* ACTIVITY A: What cook time does the salmon and mustard greens recipe give?

Lemon Butter Mustard Greens over Dill Salmon
Hannah
As Julia Childs would say....everything is better with butter! These mustard greens are no exception-a perfect side for a delicious fish!
Prep Time 15 minutes mins
Cook Time 20 minutes mins
Course Main Course
Cuisine American, French, Italian, Mediterranean
Skillet with lid
Oven or toaster oven
Kitchen knife
- 2 filets Salmon I like skin on
- 1 tsp Olive Oil
- 2 sprigs Fresh Dill
- Salt and Pepper
- 4 bunches Mustard Greens
- 1 large Lemon
- 2 tbsp Butter
- 4 cloves Garlic
- 2 tbsp Olive Oil
- Stock or water (optional for cooking)
Place salmon on pan, skin down, and drizzle with a little olive oil. Top with chopped dill, salt and pepper and bake (or use toaster oven) and cook through.
Meanwhile in skillet, warm butter and olive oil on low heat. Add minced garlic.
Slice lemon and lay across pan, allowing the juices to cook down, flipping occasionally.

* MATERIAL FOR THIS EXERCISE:

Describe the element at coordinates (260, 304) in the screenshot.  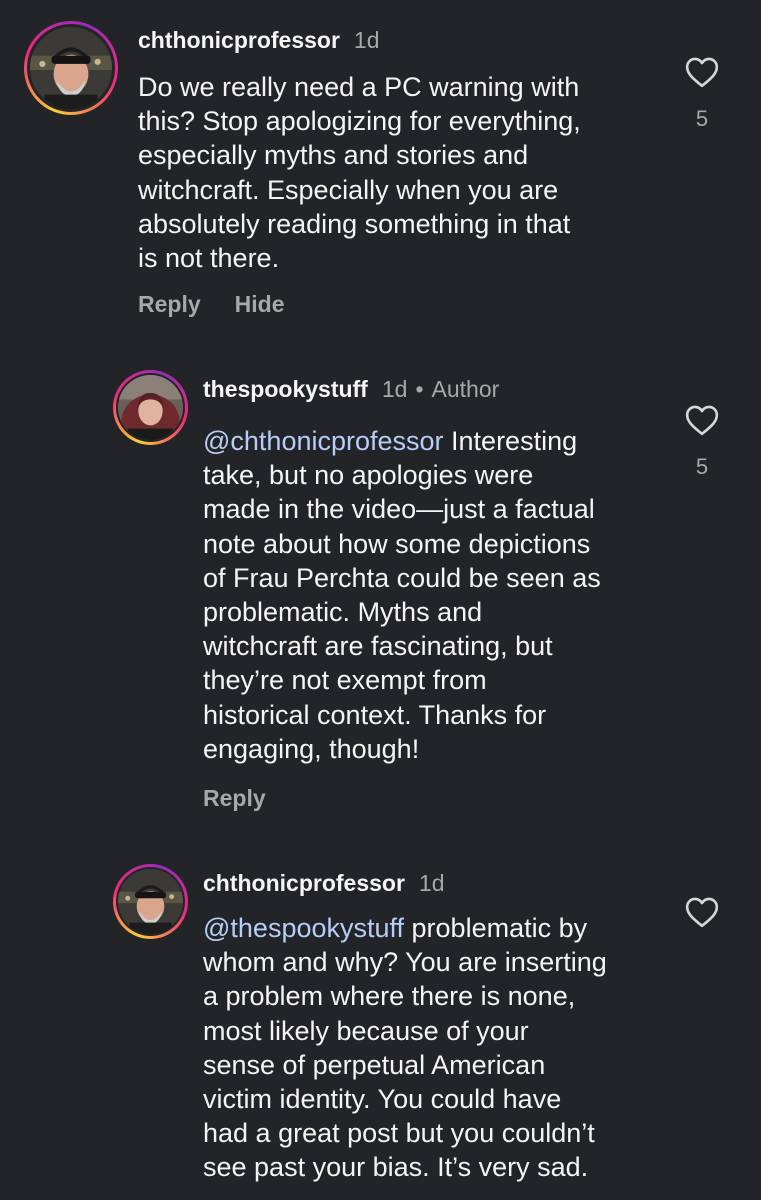
I see `hide-button: Hide` at that location.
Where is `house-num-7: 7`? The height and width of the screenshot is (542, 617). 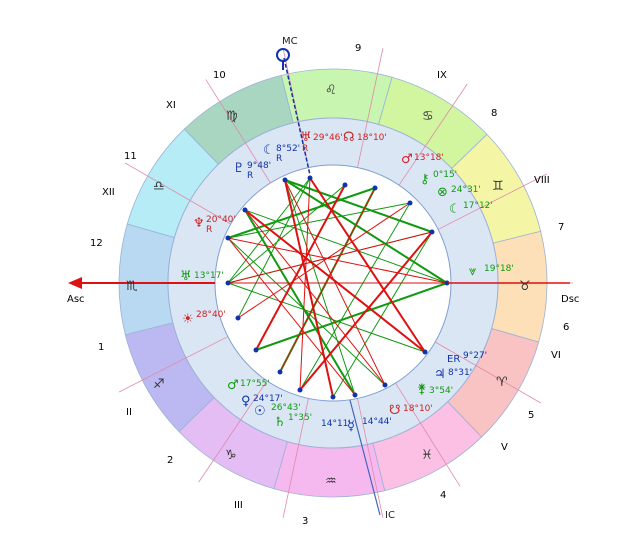
house-num-7: 7 is located at coordinates (561, 228).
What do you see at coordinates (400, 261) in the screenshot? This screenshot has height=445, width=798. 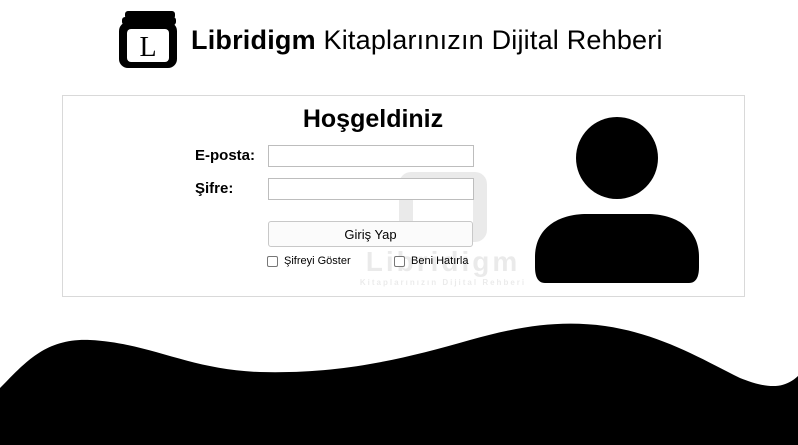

* ACTIVITY B: Render the rows as a numbered list, starting at the line that contains "is (542, 617)." and ending at the last line of the rows, with both ends included and blank lines left out. Leave out the pictures.

* ANSWER A: 20 minutes

* ANSWER B:
1. Where is `house-num-7: 7`? The height and width of the screenshot is (542, 617). 
2. house-num-7: 7 is located at coordinates (561, 228).
3. What do you see at coordinates (400, 261) in the screenshot? This screenshot has height=445, width=798. 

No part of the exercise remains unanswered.